[Opening Text excerpt section]

Exercise 13.25: Implementing Stochastic Depth

Implement stochastic depth (randomly dropping entire residual blocks) for a ResNet-style model.

import torch
import torch.nn as nn

torch.manual_seed(42)

# TODO: Implement StochasticDepthBlock
# TODO: Build a model with stochastic depth
# TODO: Compare with standard ResNet training

Exercise 13.26: Spectral Normalization

Implement spectral normalization, which constrains the spectral norm of weight matrices.

import torch
import torch.nn as nn

torch.manual_seed(42)

# TODO: Implement spectral normalization using power iteration
# TODO: Apply to a discriminator network
# TODO: Compare training stability with/without spectral normalization

Exercise 13.27: R-Drop Regularization

Implement R-Drop, which minimizes the KL divergence between outputs of two forward passes through the same input (with different dropout masks).

import torch
import torch.nn as nn
import torch.nn.functional as F

torch.manual_seed(42)

# TODO: Implement R-Drop loss
# TODO: Integrate into a training loop
# TODO: Compare with standard dropout training

Exercise 13.28: Shake-Shake Regularization

Implement Shake-Shake regularization for a multi-branch residual network where forward and backward passes use different random interpolation coefficients.

import torch
import torch.nn as nn

torch.manual_seed(42)

# TODO: Implement ShakeShake module
# TODO: Use different alpha for forward and backward
# TODO: Build a simple multi-branch network

Research-Oriented Exercises

Exercise 13.29: Regularization and Memorization

Design an experiment inspired by Zhang et al. (2017) to test whether a model can memorize random labels.

(a) Train on true labels with no regularization. Record convergence time. (b) Train on random labels with no regularization. Record convergence time. (c) Train on random labels with dropout (0.5). Does it still memorize? (d) Train on random labels with weight decay (0.1). Does it still memorize? (e) What do these results tell you about the nature of regularization?

Exercise 13.30: Adaptive Regularization Scheduling

Design a system that automatically adjusts regularization strength based on the generalization gap during training.

import torch

torch.manual_seed(42)

# TODO: Implement AdaptiveRegularizer class
# TODO: Monitor train/val gap
# TODO: Increase regularization when gap grows
# TODO: Decrease regularization when gap shrinks
# TODO: Compare with fixed regularization

Exercise 13.31: Cross-Domain Augmentation Transfer

Train augmentation-based models on one domain and test whether the learned augmentation sensitivity transfers to a related domain.

[Closing Text excerpt section]
[Opening Record excerpts section]

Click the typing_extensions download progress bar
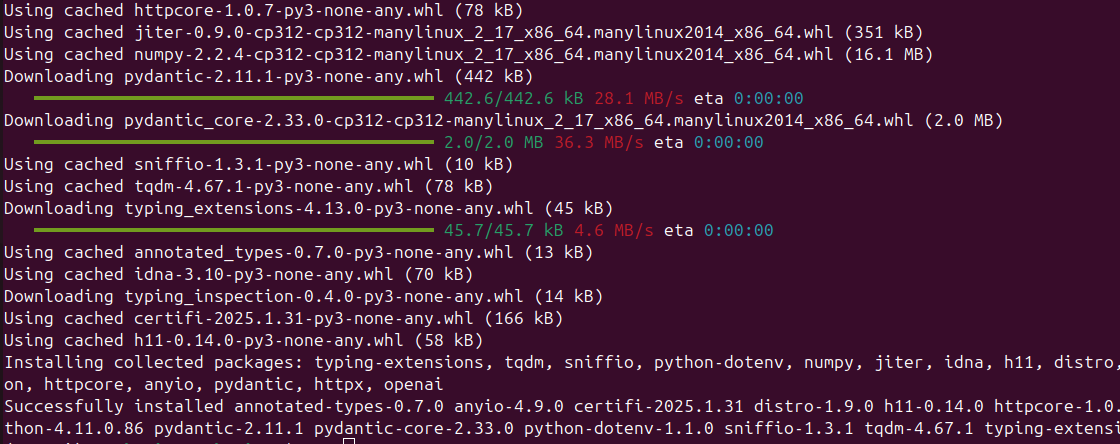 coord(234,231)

[Closing Record excerpts section]
[Opening Record excerpts section]

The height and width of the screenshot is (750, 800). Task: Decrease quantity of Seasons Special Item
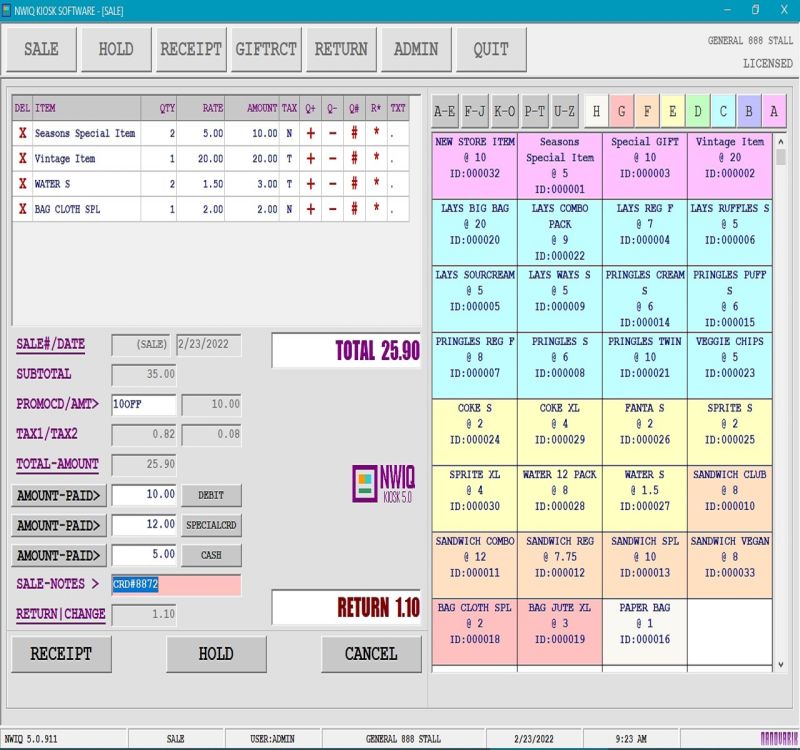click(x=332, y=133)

[Closing Record excerpts section]

• _Required work_
Please reproduce the part of the regularization exercises that begins at the words "Research-Oriented Exercises" and stops after "gap during training.". Nothing in the records is needed for this work.

• _Answer below_
Research-Oriented Exercises

Exercise 13.29: Regularization and Memorization

Design an experiment inspired by Zhang et al. (2017) to test whether a model can memorize random labels.

(a) Train on true labels with no regularization. Record convergence time. (b) Train on random labels with no regularization. Record convergence time. (c) Train on random labels with dropout (0.5). Does it still memorize? (d) Train on random labels with weight decay (0.1). Does it still memorize? (e) What do these results tell you about the nature of regularization?

Exercise 13.30: Adaptive Regularization Scheduling

Design a system that automatically adjusts regularization strength based on the generalization gap during training.